In the pathetic attempt at entertainment that Jawaan is, we are introduced to two children with two differing worldviews. One is good boy Jai (Sai Dharam Tej) who'll do anything for his country, and the other is bad boy Keshav (Prasanna) who'll do anything for money. Stick to these character descriptions with all your might as this is as much character development as either of them is afforded.
After an altercation involving 7th-grade exam papers, the two boys are separated. As time goes by, Jai grows up, joins the RSS (blatant political shilling), and aspires to be a scientist at the DRDO. Keshav, however, grows up to become a terrorist. And when he is tasked with procuring the DRDO's newest weapon, Octopus, for malicious purposes, the only one with the capability to stop him is Jai (yes, not even the entire Indian Army). And in one hare-brained sequence after the other, the movie throws out contrived lines and hackneyed scenes which seem to be ripped straight out of the '80s. But under this veil of terrible filmmaking are some truly troubling ideas and ideals.

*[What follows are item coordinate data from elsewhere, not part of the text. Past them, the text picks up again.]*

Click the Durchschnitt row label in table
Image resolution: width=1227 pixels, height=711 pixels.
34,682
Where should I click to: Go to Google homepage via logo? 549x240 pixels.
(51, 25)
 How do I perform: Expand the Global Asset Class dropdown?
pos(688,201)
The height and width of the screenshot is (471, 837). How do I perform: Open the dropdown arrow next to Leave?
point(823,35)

When a film says that an untrained man interviewing to be a scientist is a better line of defense against a terrorist than the nation's highly trained police, intelligence and armed forces, it is callous storytelling that makes thousands of soldiers and police officers look like schmucks. And that is but the start of the issues plaguing this atrocious movie. Jawaan is what you get when you take the already atretched Dhruva
and add even more BS to it till the story caves in on itself unable to sustain the load. The movie is such a shameless rip-off of Dhruva that it actually has a scene of the latter playing in it.
My wit is not strong enough to cleverly elaborate on the other heinous bollocks this film has the audacity to put on screen, but here are a few attempts:
1. There are bad guys literally five steps away in different places from multiple members of the hero's family. In the time it takes them to cover one more step, our hero calls the cops and said cops make their way from their respective police stations to every member of his family, ultimately saving all of them.

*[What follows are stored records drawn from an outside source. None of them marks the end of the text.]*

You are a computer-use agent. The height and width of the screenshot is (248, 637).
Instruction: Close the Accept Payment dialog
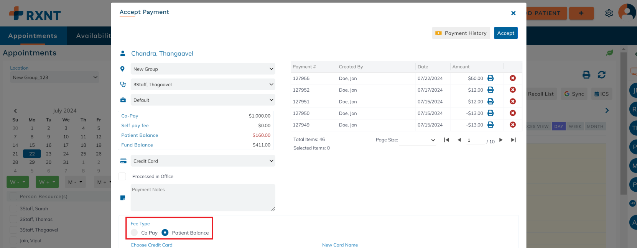(513, 13)
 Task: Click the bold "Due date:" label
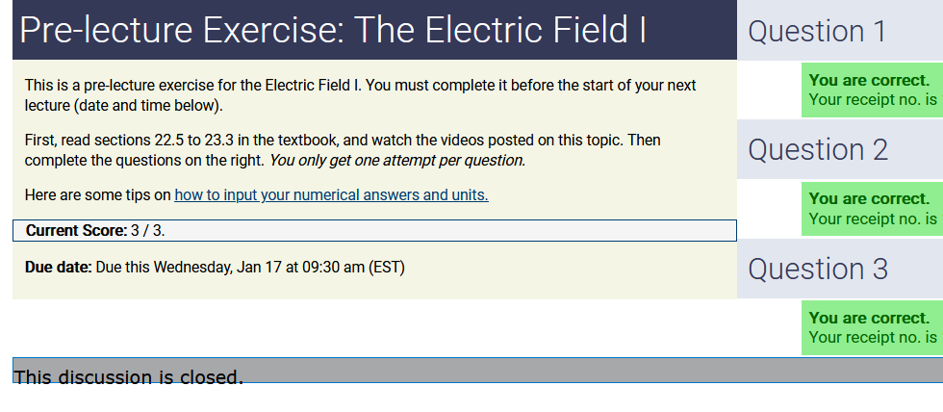(58, 267)
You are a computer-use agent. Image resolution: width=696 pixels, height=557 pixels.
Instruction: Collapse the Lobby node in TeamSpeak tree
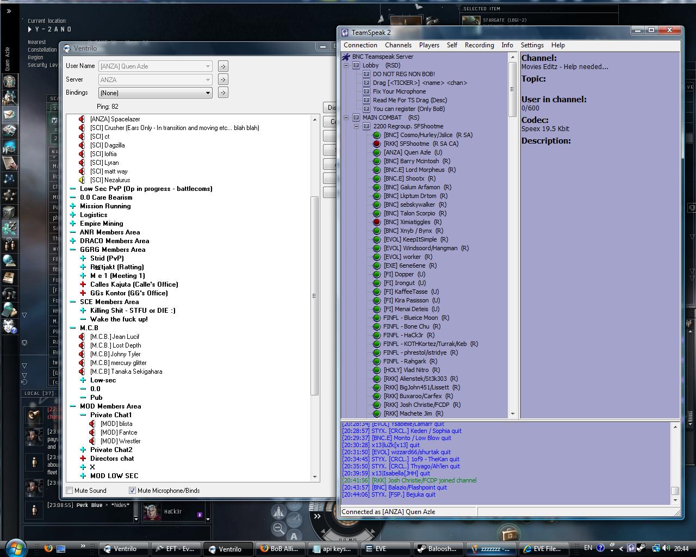[346, 65]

2. At a juncture in the film, a tense scene begins, and suddenly a song happens out of nowhere, and the tense scene then continues as if nothing happened. I've never wanted to punch a movie in the face more.

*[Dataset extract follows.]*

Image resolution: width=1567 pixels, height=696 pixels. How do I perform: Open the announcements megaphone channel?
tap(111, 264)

3. The villain's evil lair starts at a clothing shop in a busy market and ends up in a gas cylinder company's go-down because all this film was missing was a poorly rendered CGI explosion.
The acting is unashamedly sub-par. Sai Dharam Tej's character has a one-track mind, and he doles out a one-expression performance. Mehreen Pirzada's Bhargavi adds nothing to the film except for 50 minutes of runtime, and the generally excellent Prasanna is trying hard to escape Aravind Swamy's shadow from Dhruva.
All these issues compound your frustration to such a high degree that you find yourself unable to enjoy the movie's one good song or a handful of interestingly shot scenes. The film does have some compelling music attached to Keshav, and gives its lead pair a hummable romantic track. While these aspects are quite likable, they are wedged in between unimaginatively-shot scenes which dulls their effect. The director's creativity begins and ends with low-angle and slow-mo shots. He seems to have forgotten that film is a visual medium.
Apart from a blink-and-you'll-miss-it section of the second half that has some enjoyable interplay between Jai and Keshav, the movie has little to offer in terms of half-decent filmmaking. Note to filmmakers: If you can't make a good movie, then don't make a movie. You should consider that before you pick your cameras ever again.
P S: No, I did not miss the underhanded potshots at a certain religion. Overcompensating for them by having one frame of a guy holding a flag or a character with a certain name does not excuse your not-so-subtle jabs.